A New Way to Play Thou Art Translated

Here's a new way to play the game. Instead of translating simple into complex, I translated prose into poetry.

Letter of G.K. Chesterton to Mildred D’Avigdor
Translated into poetic format by Evan Winter

This morn, upon rising,
I poured out the water
And washed my boots, my face despising.
Well, What’s odder?

Then with graceful flourish
With tails trailing ‘fore me
I poured the drink on the canned fish
It was coffee.

Has my sane mind left me?
Is it absent merely?
Thinkers of my family
Think the second thingy.

The truth is, I’m engaged.
And you’re the first to know.
But to whom? I’ve enraged
With questions those who know.

They tell me (with a “stupid”)
The lady’s Francis Blogg
I cleared that up, I did
That minor mental fog

I feel very happy
Just remember your G.K
Both you and your dear Waldo hubby
I’m quite O.K.

Here's the real text:

Dear Mildred,
On rising this morning, I carefully washed my boots in hot water and blacked my face.

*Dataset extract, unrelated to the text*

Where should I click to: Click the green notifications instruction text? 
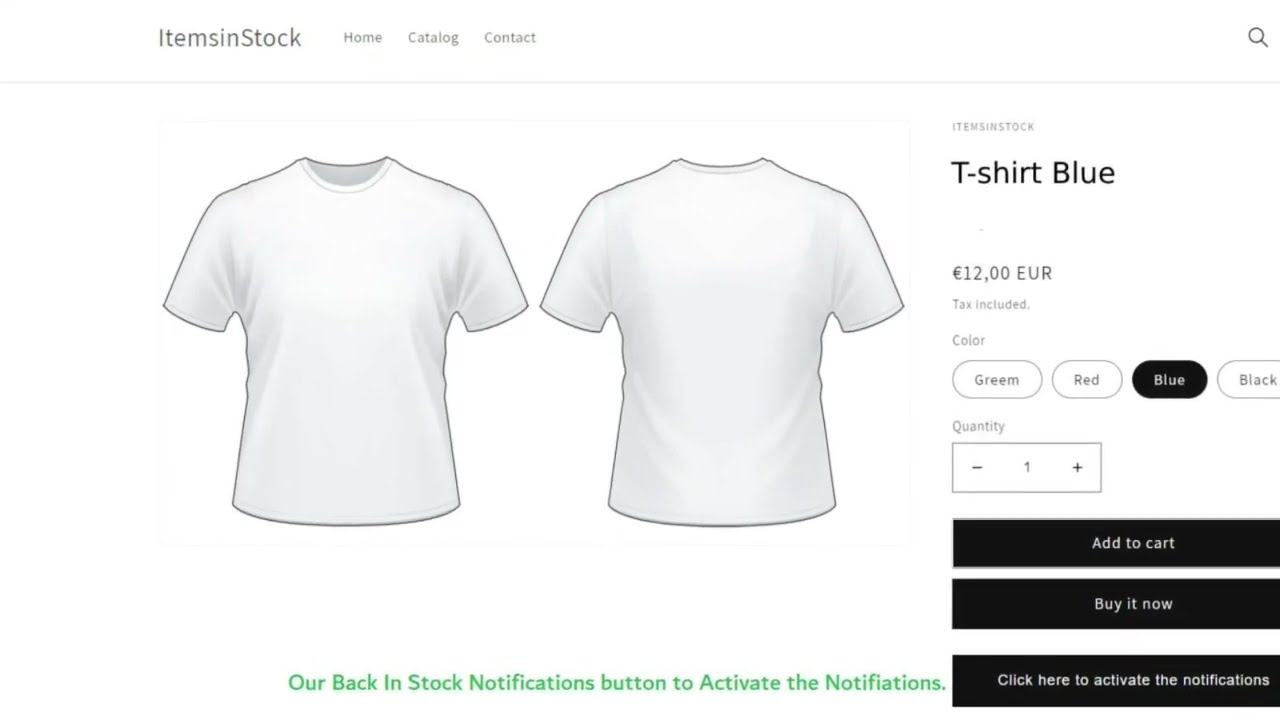pos(616,682)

Then assuming my coat with graceful ease and putting the tails in front, I descended to breakfast, where I gaily poured the coffee on the sardines and put my hat on the fire to boil. These activities will give you some idea of my frame of mind. My family, observing me leave the house by way of the chimney, adn take the fender with me under one arm, thought I must have something on my mind. So I had.
My friend, I am engaged. I am only telling it at present to my real friends, but there is no doubt about it. The next question that arisies is---whom am I engaged to? I have investigated the matter, and as far as I can make out, the best authorities point to Frances Blogg. There can be no reasonable doubt that she is the lady. It is as well to have these minor matters clear in one's mind.
I am very much too happy to write much, but I thought you might remember my existence sufficiently to be interested in the incident.
Waldo has been of so much help to me in this and in everything, and I am so much interested in you for his sake and your own that I am encouraged to hope that our friendship may subsist. If I have ever done anything rude or silly, it was quite inadvertent. I have always wished to please you.


Mythology Master said...

The spin-offs just keep getting better! We should write up a set of rules or something.

Algernon said...

To the post and the comment:


Old Fashioned Liberal said...

I do think that a group of rules would be good. I play random spin-off games with my siblings, and they are very funny. However, becasue they have no rules, they get out of hand. If the laughing chemichals in our brains weren't already going by the time 15 minutes had gone by, we would be feeling like Gregory the Anarchist.

Old Fashioned Liberal said...

What is the purpose of the typing the random letters? Has there ever been a dirty one?

Old Fashioned Liberal said...

Oh, and when i said the random letters, I mean the slightly misshapen ones that are above our Username and Password boxes.

Mythology Master said...

It is so some hacker cannot use a computer program to send spam, ads, or any other clutter or junk like that. The idea is that you need a human to correctly input the letters, as the computer would, in theory, not be able to recognize the twisted letters. However, I'm pretty sure that there is a program that allows them to figure this out, which is why some sites have them with a weird background and all distorted.